As world leaders spent the past two weeks at the COP26 Glasgow climate summit many companies are clamouring to highlight their green credentials, and the finance industry is no exception.

Some banks and building societies are offering a range of ‘green’ savings accounts and mortgages; while investments labelled Environmental, Social and Governance (ESG) have long been popular with investors.

For consumers looking to do their part to help combat global warming, choosing a green savings or mortgage deal or an ESG investment may seem like a good choice, but with no official guidance on what qualifies as a green product or an ESG investment, the product they choose may not be as green as the consumer initially thought.

What classifies as an ESG investment?

One area that seems to be raising questions within the finance industry is how an investment is classified as an ESG. Right now, there is no regulatory guidance on what investments can be classified as an ESG, which can result in investors being misled into investing in products that are not as environmentally or socially conscious as they believe.

In response to this, earlier this week the Financial Conduct Authority (FCA), which regulates the finance industry, announced it is publishing a discussion paper to invite views on potential criteria to classify and label investment products.

“It is vital that we innovate to support industry’s shift to a more sustainable future,” said Nikhil Rathi, chief executive of the FCA. “That is why the FCA has been leading from the front. Developing consistent, trusted standards are a vital part of that, giving investors the confidence to put their money where it can deliver the most sustainable outcome.”
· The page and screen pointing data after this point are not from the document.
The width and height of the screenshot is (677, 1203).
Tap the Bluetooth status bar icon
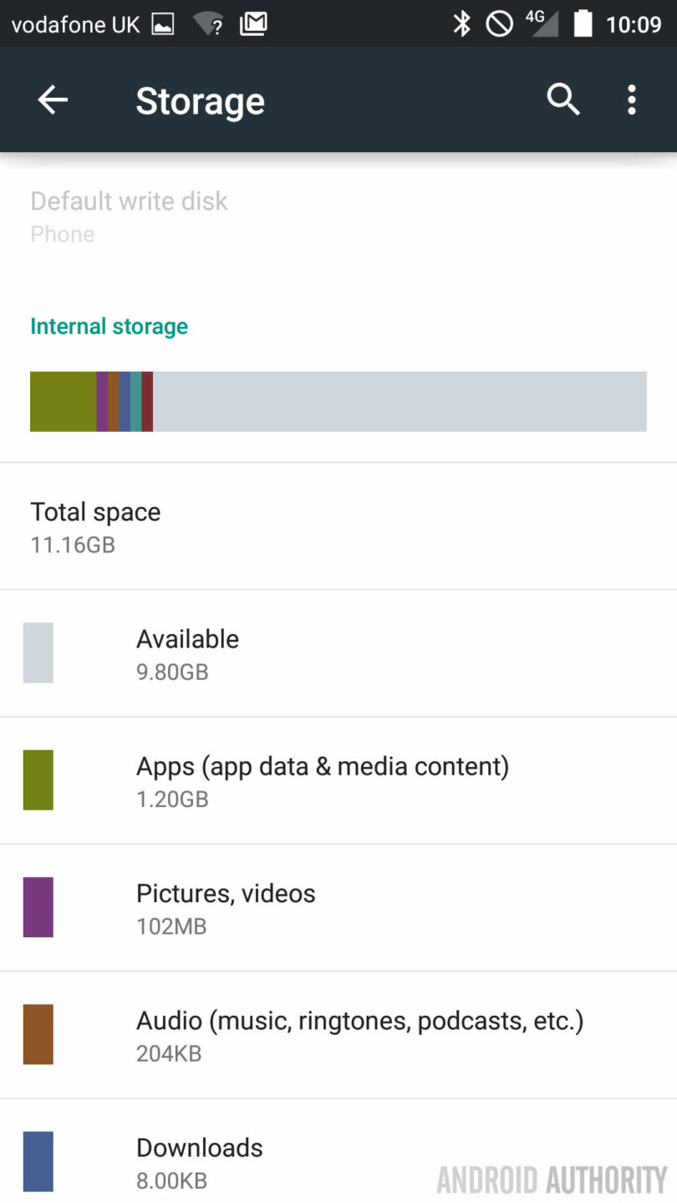pos(462,24)
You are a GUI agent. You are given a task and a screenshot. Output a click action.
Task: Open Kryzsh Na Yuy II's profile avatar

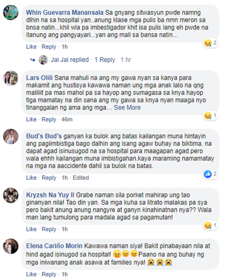tap(11, 195)
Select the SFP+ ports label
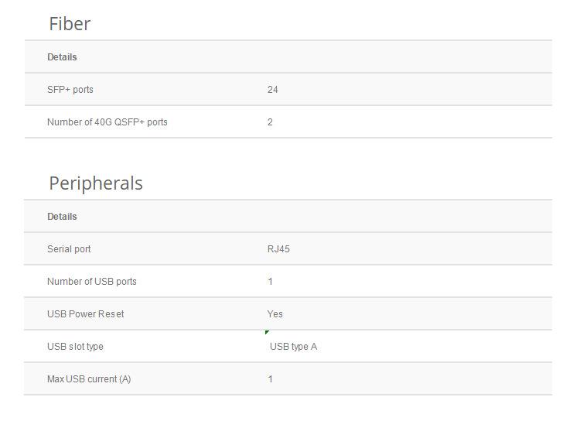Image resolution: width=580 pixels, height=428 pixels. click(x=70, y=90)
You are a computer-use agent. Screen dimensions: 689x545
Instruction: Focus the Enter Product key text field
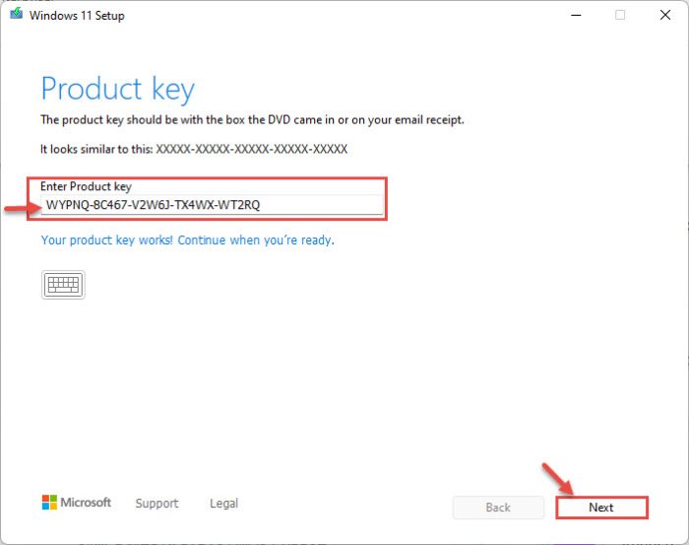click(x=212, y=205)
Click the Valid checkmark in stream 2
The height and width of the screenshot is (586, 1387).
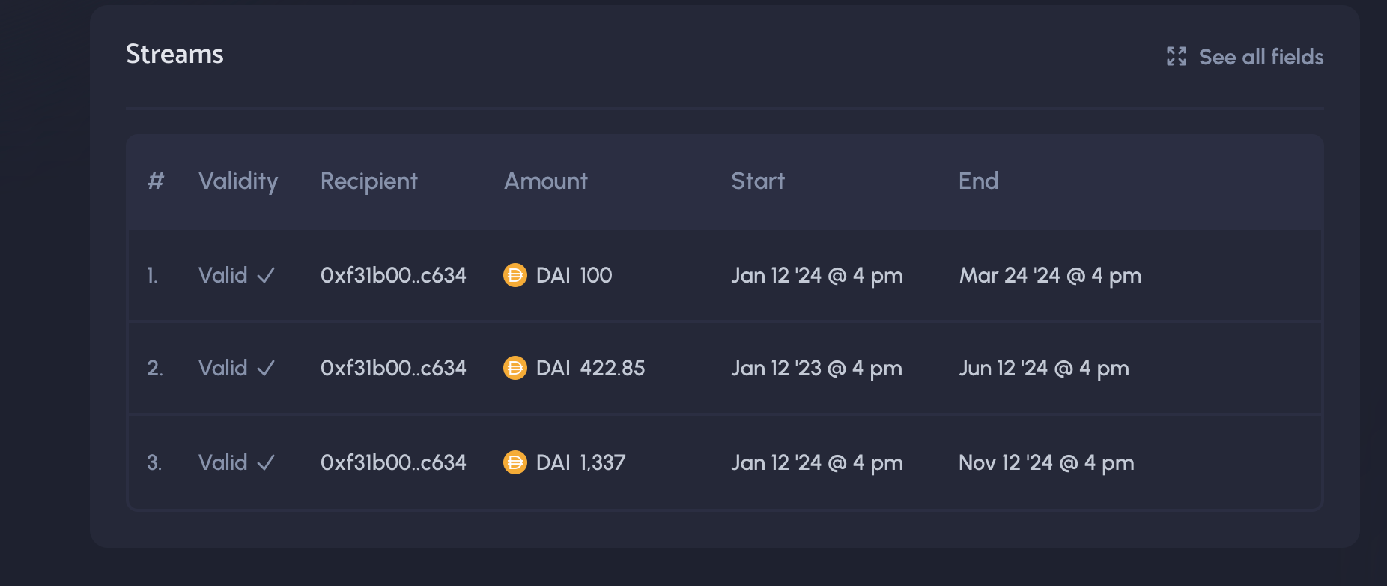coord(266,369)
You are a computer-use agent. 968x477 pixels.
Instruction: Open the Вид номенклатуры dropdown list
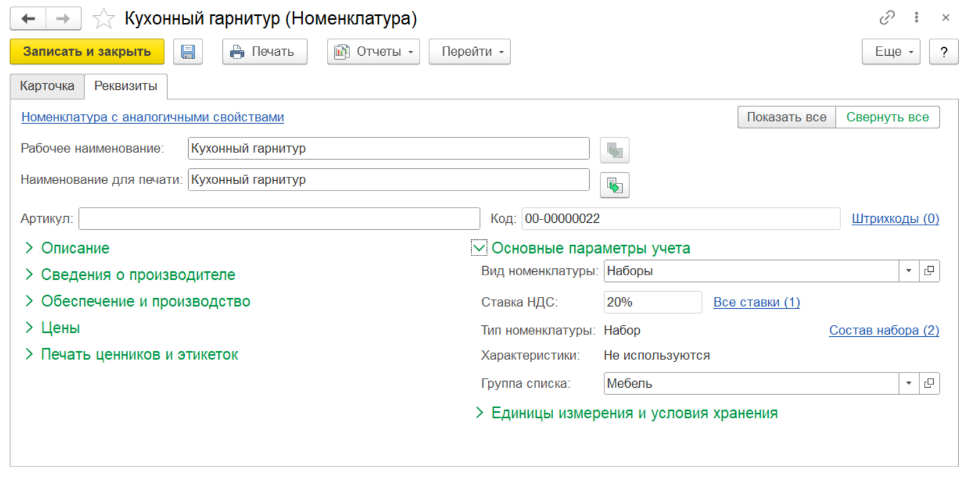click(x=908, y=271)
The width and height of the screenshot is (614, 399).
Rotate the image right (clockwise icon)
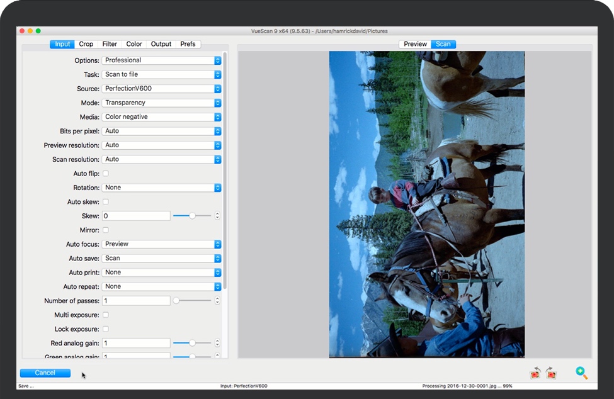tap(551, 373)
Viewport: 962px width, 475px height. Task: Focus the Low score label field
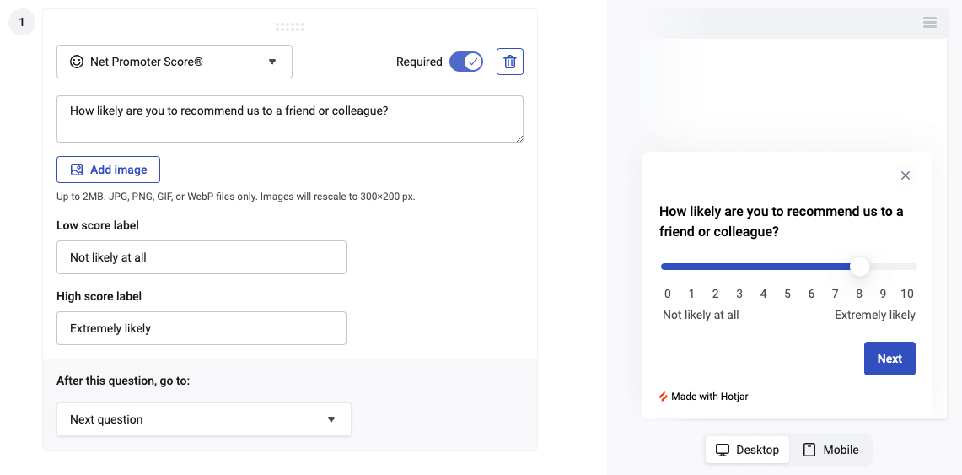point(202,257)
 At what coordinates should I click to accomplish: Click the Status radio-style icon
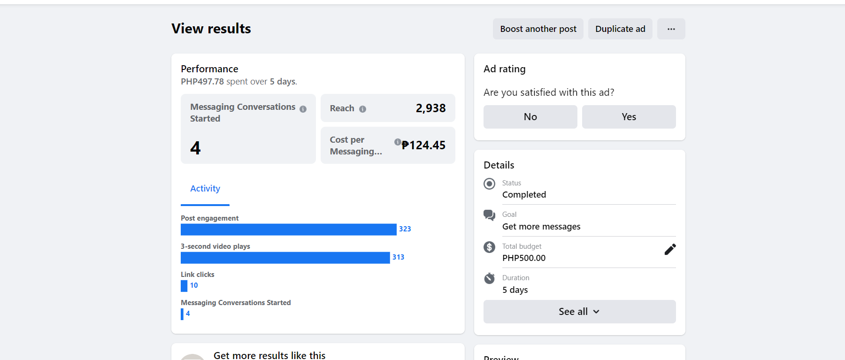click(x=489, y=184)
How green are savings and mortgage deals?

Banks and building societies have also been launching more green products in recent years, especially within the mortgage market. Now there are hundreds of mortgages that have green branding by the lender, but there is no regulatory guidance on what can be branded as a green mortgage.
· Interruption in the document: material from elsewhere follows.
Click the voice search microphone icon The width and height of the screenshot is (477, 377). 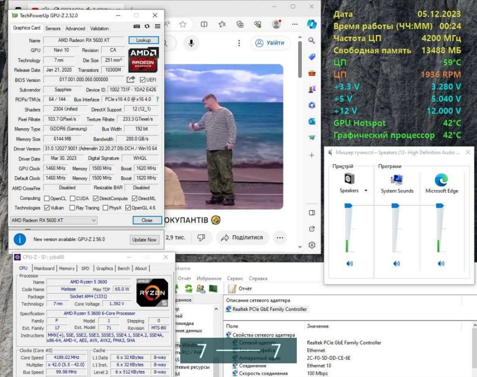point(191,43)
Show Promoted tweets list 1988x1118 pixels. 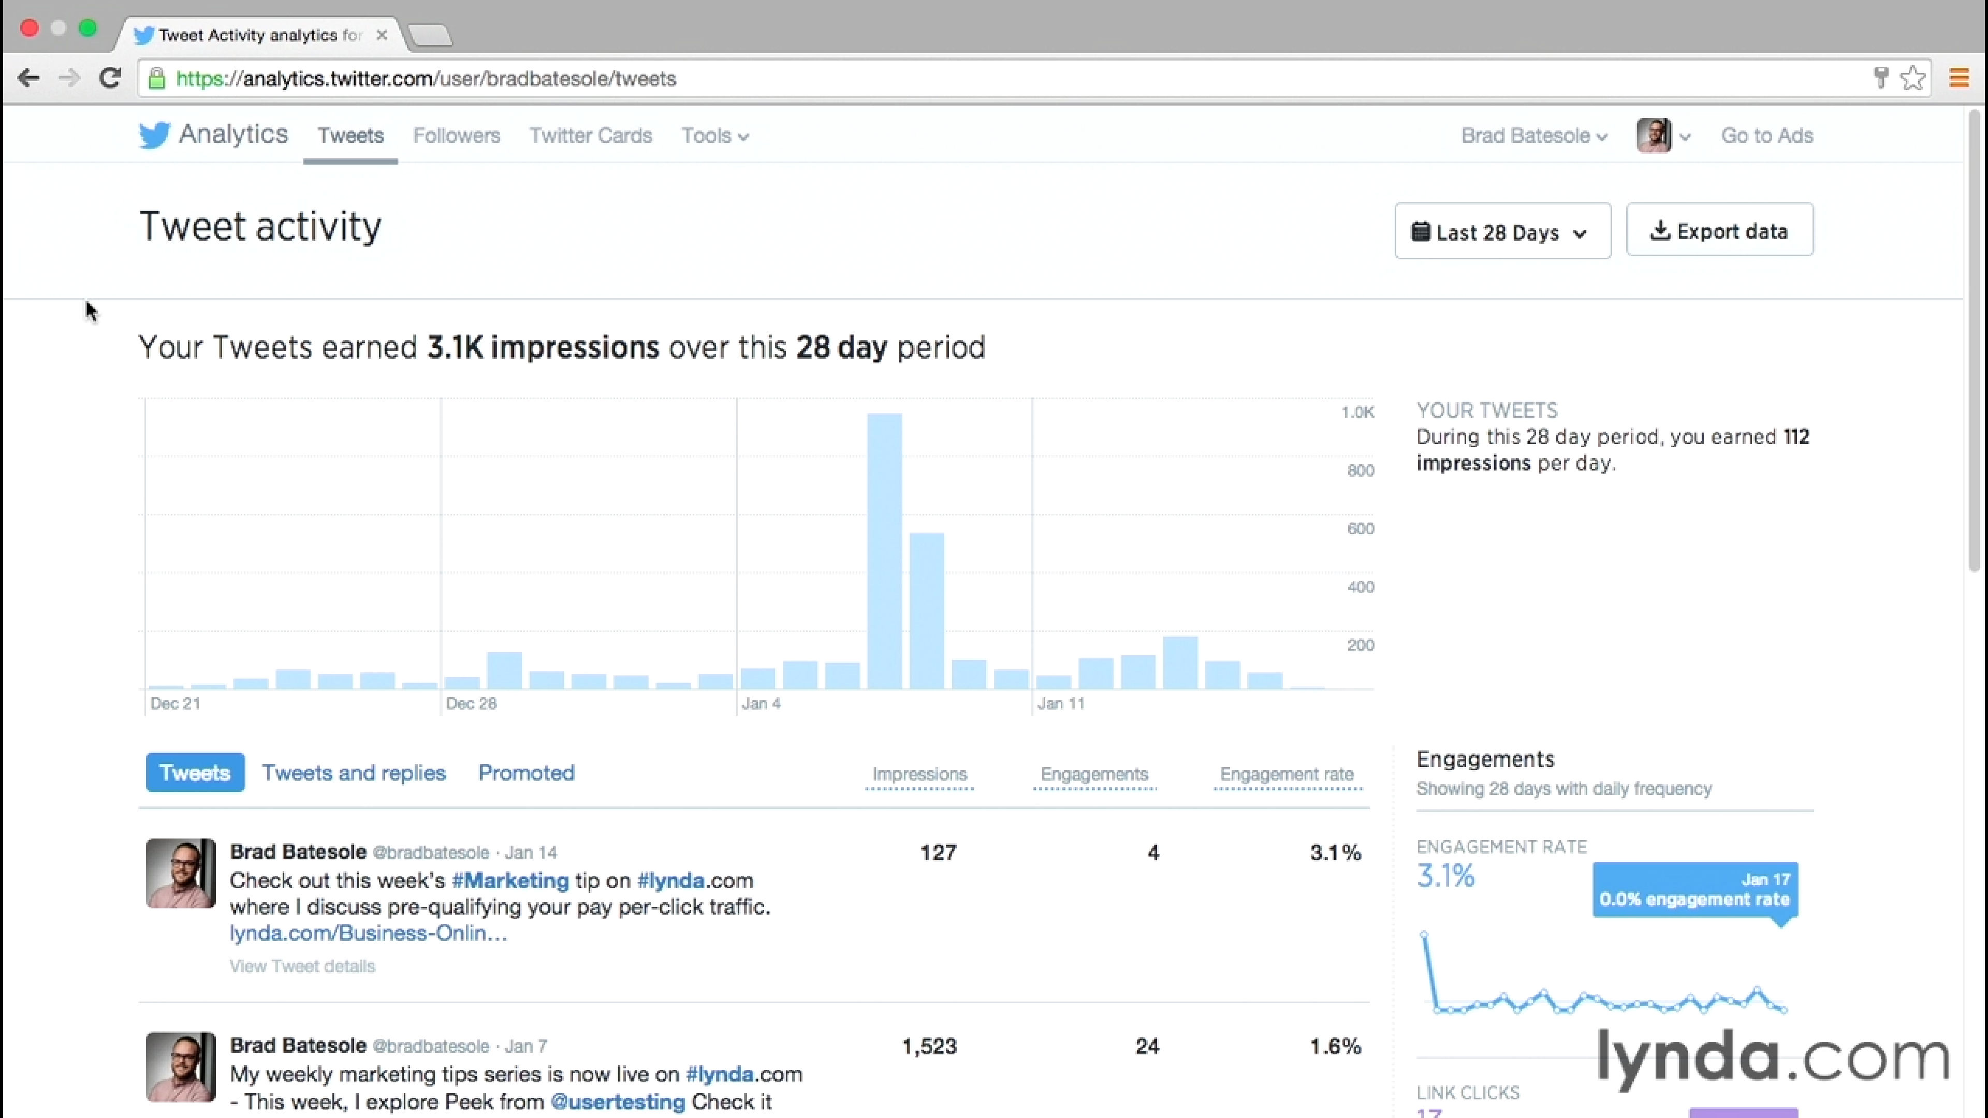526,772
Many mortgages branded green require the property to have an EPC rating of A or B, which means that some homeowners, especially those purchasing new builds which tend to be more energy efficient than older properties, will unconsciously qualify for a green mortgage deal.

Other mortgages that are often branded green are ones specifically available to those looking to use the mortgage to renovate or retro-fit a property to make it more energy efficient. Currently only seven of these deals are available, from the lenders Progressive Building Society, Saffron Building Society, Hanley Economic Building Society and Ecology Building Society.

Within the savings market, just seven lenders offer green products, but again, with no official clarification as to what is deemed a green savings deal their environmental credentials vary. Tandem Bank, for example, states that by opening its Green Instant Access Saver savers are supporting the bank’s green lending initiatives and helping to make UK homes more sustainable and environmentally friendly. Meanwhile, with a Saffron Building Society’s Enviro Saver Account, every 12 months a sum equal to 0.10% AER of the average balance is donated to an environmental charity.

Choosing a green finance product

With no regulatory guidelines on what can be classified as a green product or an ESG investment, the onus is on consumers to carry out their own research to ensure that the product they are choosing meets their environmental requirements. Some banks, most notably Triodos Bank, puts their ethical values at the forefront of their products; others, however, may not be as green as they first seem.